Calculating population densities is a slightly arcane subject. Last year, I wrote a short paper that explored alternative measures and explained why we should prefer a population-weighted density measure to a simple average density:
The most common approach to measuring population density is simply to divide the total population of a city by the total land area of the city. As shown above, this approach will tend to underestimate the density of cities with large expanses of lightly populated exurban land. However, this approach is commonly used for international comparisons due to the fact that it relatively straightforward to calculate…
The population-weighted density measure was introduced by Barnes (2001) to correct for the weaknesses of the simple average density measure. This measure was recently used by the US Census Bureau to produce consistent and meaningful data on American cities (Wilson et al, 2012). As the example above suggests, it more accurately reflects the density at which the average city resident is living (Eidlin, 2010).
Population-weighted density is estimated by calculating the density of all individual neighbourhoods within a city, assigning each neighbourhood a weight equal to its share of the city’s total population, and summing up the weighted density of all neighbourhoods. In other words, if a dense inner-city neighbourhood has ten times as many people as an outlying suburban neighbourhood, the inner-city area would be weighted ten times as heavily as the suburban area.
In other words, average density measures the density of the average hectare of land in the city, even if hardly anyone lives there, while population-weighted density measures the density of the neighbourhood that the average citizen lives in. Average density is not, therefore, a very meaningful number if you want insight about how people are living in a city.
Moreover, it turns out that a city’s average density can be declining even though every part of the city is getting more dense! This sounds counterintuitive, so I’ve put together a simple model showing how it can happen.
You can download the model here in case you’re interested in playing with it. For simplicity, I’ve assumed a linear city that extends in one direction from a centre. (This readily generalises to a city that extends in multiple directions.) Population densities are highest near the centre and decline exponentially with distance. (The distance decay parameter I’ve used loosely approximates observed outcomes in big NZ/Aus cities.)
I’ve tested the impact of a 20% increase in the urban population. In the model, intensification accounts for around 60% of growth, meaning that all existing developed areas get ~12% denser. The remaining 40% of growth occurs in low-density greenfield areas, which expand the city’s footprint by 33%.
Mathematically-minded readers will see where this is going. But for the visual learners out there, here’s what it looks like on a graph:
Because the urban footprint has expanded by 33% while the population has only grown by 20%, the city’s average density has dropped by 10%. But if you look at the graph, you can see that it would be ridiculous to say that the city is spreading out and de-densifying. In fact, every part of the city is getting more dense, and most growth is occurring within built up areas.

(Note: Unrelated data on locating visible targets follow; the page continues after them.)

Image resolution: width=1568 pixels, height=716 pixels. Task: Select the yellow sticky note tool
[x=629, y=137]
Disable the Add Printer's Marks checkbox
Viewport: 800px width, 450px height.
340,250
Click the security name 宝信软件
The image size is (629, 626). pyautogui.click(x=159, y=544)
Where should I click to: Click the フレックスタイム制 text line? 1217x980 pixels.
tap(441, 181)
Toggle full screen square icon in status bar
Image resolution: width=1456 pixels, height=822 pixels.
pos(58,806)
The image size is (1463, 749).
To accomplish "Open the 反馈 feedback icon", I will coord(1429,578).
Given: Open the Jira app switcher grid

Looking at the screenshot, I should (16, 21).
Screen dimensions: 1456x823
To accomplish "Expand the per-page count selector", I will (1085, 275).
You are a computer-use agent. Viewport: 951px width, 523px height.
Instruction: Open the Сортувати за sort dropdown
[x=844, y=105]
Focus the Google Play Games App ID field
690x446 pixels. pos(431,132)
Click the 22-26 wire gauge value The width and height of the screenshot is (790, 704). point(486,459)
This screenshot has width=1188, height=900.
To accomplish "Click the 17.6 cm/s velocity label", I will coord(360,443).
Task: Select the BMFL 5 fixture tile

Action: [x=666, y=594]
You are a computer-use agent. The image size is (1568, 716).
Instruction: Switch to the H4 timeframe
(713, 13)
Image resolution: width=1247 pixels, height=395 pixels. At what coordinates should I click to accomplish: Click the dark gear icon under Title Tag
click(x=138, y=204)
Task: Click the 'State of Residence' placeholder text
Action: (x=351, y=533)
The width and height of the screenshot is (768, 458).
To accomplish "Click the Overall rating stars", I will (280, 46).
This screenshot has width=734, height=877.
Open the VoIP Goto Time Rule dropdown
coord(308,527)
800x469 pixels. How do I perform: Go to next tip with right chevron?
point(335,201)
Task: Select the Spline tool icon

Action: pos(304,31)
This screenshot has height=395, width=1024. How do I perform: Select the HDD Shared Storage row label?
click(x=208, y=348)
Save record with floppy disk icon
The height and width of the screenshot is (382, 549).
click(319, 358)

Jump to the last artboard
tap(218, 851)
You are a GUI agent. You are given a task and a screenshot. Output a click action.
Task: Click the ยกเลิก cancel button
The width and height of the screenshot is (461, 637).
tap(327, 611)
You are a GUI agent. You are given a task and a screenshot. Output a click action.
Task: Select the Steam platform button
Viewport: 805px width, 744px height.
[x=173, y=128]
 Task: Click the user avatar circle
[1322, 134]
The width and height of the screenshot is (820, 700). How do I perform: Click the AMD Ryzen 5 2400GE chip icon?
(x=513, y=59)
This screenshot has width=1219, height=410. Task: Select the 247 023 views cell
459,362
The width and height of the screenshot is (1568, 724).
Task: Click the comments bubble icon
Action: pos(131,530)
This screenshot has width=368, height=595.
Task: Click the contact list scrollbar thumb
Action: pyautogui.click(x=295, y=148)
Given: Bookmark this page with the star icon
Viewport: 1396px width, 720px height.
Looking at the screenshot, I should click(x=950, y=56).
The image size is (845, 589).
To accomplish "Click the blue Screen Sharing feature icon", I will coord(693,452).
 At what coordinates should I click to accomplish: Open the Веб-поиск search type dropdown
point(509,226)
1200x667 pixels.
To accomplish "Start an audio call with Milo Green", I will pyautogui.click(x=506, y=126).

In other words, Fischel is wrong to say that cities are getting less dense. Horizontal growth is certainly happening – but so is vertical growth.
I would argue that the latter trend – towards proximity, density, and efficient use of land – is the more significant of the two. We are currently seeing big changes in the function, structure, and use of cities. Recognising and responding to those changes is important, and policies that unwittingly stifle them will have large economic and social costs.